If the GPU memory manager can serve an allocation with an existing address with the label \(\bot \), it toggles the flag to \(\top \) and returns the corresponding address. If there is no address with \(\bot \) available—and notably if a key tuple points to an empty list—it is the GPU memory manager’s responsibility to acquire new GPU memory and then return the corresponding address. When memory is freed, the manager retrieves the result from the GPU into the user address space that is passed. After that, it sets the corresponding entry in M to \(\bot \). As our compute kernels rely on the managed memory, they can use the manager’s returned pointers within target compute kernels by labelling them as is_device_ptr and effectively avoiding the staging of host memory.

The algorithmic framework sketches a code utility that allocates memory and hands it out upon demand. As it does not free memory but re-uses memory blocks which are not in use anymore, we avoid repeated memory allocations. Notably, we share pre-allocated data between different threads. The exact allocation mechanism is subject to two different realisation flavours.

4.1 Data Pre-allocation on the GPU

A GPU-centric variant of the GPU memory manager acquires all memory requested via omp_target_alloc directly on the GPU: If no free memory blocks are held within M, we reserve GPU memory and store the GPU memory’s address within the hash map. Whenever we identify a fitting pre-allocated memory region (or have literally just acquired memory), the manager transfers the user data to the allocated memory via an omp_target_memcpy. Bringing data back is another explicit omp_target_memcpy call (cf. Algorithm 2).

Employing the OpenMP API routines mirrors the behaviour behind the map(alloc) and map(to) pragma clauses. Internally, the compiler breaks down an omp target enter data map(to: ...) statement into \(\bigl (\mathcal {P}\circ \mathcal {A}\bigr )\), where the \(\mathcal {A}\) operator denotes the explicit memory allocation on the GPU via omp_target_alloc which is followed by the actual data transfer.

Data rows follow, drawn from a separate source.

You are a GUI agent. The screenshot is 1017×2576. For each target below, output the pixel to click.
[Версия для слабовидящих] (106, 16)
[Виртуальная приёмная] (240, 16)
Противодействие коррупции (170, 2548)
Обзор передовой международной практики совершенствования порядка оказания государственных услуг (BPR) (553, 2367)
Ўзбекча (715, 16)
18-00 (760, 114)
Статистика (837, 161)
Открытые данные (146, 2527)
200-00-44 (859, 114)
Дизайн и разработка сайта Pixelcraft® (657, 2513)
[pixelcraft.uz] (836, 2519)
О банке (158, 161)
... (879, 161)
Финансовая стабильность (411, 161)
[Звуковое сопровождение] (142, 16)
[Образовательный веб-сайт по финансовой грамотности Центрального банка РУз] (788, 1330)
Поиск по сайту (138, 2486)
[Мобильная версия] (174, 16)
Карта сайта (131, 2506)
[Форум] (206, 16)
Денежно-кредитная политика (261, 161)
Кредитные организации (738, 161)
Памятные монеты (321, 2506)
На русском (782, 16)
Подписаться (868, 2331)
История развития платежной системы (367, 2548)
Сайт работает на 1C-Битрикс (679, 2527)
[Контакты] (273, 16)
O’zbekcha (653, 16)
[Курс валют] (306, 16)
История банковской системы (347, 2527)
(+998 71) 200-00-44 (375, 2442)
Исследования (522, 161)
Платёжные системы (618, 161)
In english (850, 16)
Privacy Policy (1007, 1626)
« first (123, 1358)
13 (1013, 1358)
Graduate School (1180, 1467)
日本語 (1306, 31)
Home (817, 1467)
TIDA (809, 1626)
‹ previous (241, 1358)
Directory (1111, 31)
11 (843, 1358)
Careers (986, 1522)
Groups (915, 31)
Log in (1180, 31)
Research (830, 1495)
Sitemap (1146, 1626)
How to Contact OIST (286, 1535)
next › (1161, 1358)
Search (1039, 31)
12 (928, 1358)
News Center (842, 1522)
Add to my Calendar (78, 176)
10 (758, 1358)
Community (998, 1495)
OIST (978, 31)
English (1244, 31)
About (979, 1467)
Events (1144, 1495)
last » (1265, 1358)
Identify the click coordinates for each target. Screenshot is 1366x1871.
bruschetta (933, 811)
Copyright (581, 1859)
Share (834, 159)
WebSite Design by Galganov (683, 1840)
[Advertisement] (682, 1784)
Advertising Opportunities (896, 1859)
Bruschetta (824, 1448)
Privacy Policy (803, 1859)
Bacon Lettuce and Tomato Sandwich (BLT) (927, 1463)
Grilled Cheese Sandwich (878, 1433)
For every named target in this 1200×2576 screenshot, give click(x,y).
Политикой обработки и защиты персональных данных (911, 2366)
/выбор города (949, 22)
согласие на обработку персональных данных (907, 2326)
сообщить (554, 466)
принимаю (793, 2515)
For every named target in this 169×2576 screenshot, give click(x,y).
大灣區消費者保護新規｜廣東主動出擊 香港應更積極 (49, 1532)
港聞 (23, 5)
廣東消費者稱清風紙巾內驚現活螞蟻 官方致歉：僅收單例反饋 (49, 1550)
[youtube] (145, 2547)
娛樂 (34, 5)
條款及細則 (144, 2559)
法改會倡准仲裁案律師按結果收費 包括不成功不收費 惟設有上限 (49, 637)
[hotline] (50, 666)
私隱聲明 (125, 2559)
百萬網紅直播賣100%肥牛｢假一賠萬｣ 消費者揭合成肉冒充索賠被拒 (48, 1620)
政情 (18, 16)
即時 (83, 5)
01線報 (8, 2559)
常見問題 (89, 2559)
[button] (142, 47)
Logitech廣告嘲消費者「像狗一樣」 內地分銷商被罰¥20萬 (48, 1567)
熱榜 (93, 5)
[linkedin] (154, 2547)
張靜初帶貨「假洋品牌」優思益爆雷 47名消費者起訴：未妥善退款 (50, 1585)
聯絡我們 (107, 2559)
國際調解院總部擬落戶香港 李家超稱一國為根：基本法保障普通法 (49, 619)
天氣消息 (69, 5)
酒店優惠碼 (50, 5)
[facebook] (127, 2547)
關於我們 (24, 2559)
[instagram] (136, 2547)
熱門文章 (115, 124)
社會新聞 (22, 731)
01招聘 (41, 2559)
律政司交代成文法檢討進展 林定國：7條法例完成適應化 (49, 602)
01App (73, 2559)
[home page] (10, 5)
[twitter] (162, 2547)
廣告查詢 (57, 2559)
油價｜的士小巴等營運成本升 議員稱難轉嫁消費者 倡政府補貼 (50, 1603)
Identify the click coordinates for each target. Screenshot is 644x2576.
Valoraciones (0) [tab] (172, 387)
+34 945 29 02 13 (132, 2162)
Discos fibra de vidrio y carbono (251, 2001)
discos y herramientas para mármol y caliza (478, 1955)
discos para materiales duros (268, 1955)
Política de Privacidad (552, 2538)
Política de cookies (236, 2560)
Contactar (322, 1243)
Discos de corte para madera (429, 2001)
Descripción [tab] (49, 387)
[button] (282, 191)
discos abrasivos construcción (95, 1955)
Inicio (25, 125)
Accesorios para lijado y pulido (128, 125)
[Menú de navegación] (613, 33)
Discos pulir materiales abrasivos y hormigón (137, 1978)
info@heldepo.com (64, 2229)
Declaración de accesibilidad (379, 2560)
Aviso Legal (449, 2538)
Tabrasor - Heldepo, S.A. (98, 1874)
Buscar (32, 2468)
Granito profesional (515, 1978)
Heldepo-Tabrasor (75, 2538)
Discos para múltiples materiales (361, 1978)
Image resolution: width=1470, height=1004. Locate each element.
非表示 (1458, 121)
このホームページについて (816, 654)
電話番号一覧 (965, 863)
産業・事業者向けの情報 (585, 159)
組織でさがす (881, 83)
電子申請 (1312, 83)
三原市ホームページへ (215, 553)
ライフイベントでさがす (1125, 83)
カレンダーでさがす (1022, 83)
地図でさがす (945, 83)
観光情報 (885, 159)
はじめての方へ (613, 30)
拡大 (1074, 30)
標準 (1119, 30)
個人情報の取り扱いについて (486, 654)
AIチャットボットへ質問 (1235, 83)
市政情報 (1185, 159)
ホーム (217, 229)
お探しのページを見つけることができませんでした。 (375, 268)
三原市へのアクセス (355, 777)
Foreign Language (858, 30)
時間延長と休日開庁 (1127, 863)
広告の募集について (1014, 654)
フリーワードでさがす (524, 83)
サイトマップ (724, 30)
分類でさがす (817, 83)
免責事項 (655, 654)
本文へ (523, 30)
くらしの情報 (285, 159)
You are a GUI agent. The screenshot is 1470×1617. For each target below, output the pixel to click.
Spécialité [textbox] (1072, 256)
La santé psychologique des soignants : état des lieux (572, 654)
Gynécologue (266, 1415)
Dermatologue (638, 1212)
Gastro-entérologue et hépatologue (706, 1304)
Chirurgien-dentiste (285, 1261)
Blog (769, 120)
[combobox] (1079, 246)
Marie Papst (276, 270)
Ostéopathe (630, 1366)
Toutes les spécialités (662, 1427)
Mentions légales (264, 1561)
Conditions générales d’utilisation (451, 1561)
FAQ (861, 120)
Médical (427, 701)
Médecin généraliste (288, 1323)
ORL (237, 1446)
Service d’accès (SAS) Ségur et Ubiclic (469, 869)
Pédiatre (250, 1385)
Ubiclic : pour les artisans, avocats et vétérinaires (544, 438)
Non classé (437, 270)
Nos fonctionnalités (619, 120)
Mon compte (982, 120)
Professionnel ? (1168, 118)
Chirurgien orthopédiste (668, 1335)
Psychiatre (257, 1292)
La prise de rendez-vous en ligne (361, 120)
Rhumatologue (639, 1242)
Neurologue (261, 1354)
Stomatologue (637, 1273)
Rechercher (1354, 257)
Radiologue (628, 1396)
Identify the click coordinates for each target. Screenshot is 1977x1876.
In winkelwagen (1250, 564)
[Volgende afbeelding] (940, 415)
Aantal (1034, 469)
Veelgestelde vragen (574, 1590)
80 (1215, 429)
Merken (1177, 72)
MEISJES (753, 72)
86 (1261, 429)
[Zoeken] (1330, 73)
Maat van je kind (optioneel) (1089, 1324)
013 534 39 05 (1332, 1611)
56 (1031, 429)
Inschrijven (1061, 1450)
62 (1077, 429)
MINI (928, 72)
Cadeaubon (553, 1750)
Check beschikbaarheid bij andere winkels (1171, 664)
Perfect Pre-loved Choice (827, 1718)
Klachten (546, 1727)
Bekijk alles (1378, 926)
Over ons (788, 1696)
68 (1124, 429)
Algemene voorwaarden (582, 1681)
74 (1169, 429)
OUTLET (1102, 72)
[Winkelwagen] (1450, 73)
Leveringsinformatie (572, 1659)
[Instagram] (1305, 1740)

Compared to Eq. (3), the present GPU memory manager variant eliminates, in most cases, the allocations, while we omit the frees. In all cases where our pre-allocated memory regions can serve the user code requests, we reduce the actual kernel invocation cost to

$$\begin{aligned} \Big \{ \mathcal {R}^{\text {copy}} \Big \}_{c \in [0,|\mathbb {C}|-1] }\circ \Big \{ \mathcal {K}\Big \}_{c \in [0,|\mathbb {C}|-1] }\circ \Big \{ \mathcal {P}^{\text {copy}} \circ \hat{A} \Big \}_{c \in [0,|\mathbb {C}|-1] }, \end{aligned}$$
(4)

where \(\hat{\mathcal {A}}\) is a no-operation. Only in the cases where we cannot serve a memory request with pre-allocated memory blocks, \(\hat{\mathcal {A}}\) becomes an actual \(\mathcal {A}\). As the \(\mathcal {F}\) and \(\mathcal {A}\) operations halt the GPU temporarily, we obtain a fast code stripped of these stops. Solely the orchestration overhead to launch the batched compute kernel for \( \bigl \{ \mathcal {K}\bigr \} _{c \in [0,|\mathbb {C}|-1] } \) remains.

figure b

4.2 Pre-allocation on the CPU with Unified Memory

Our second approach works on GPUs which offer unified memory. In this case, we exploit that the GPU has full access to the host address space and that the hardware can migrate pages from the main memory via page faults to the CPU upon demand. GPU and CPU form one NUMA domain.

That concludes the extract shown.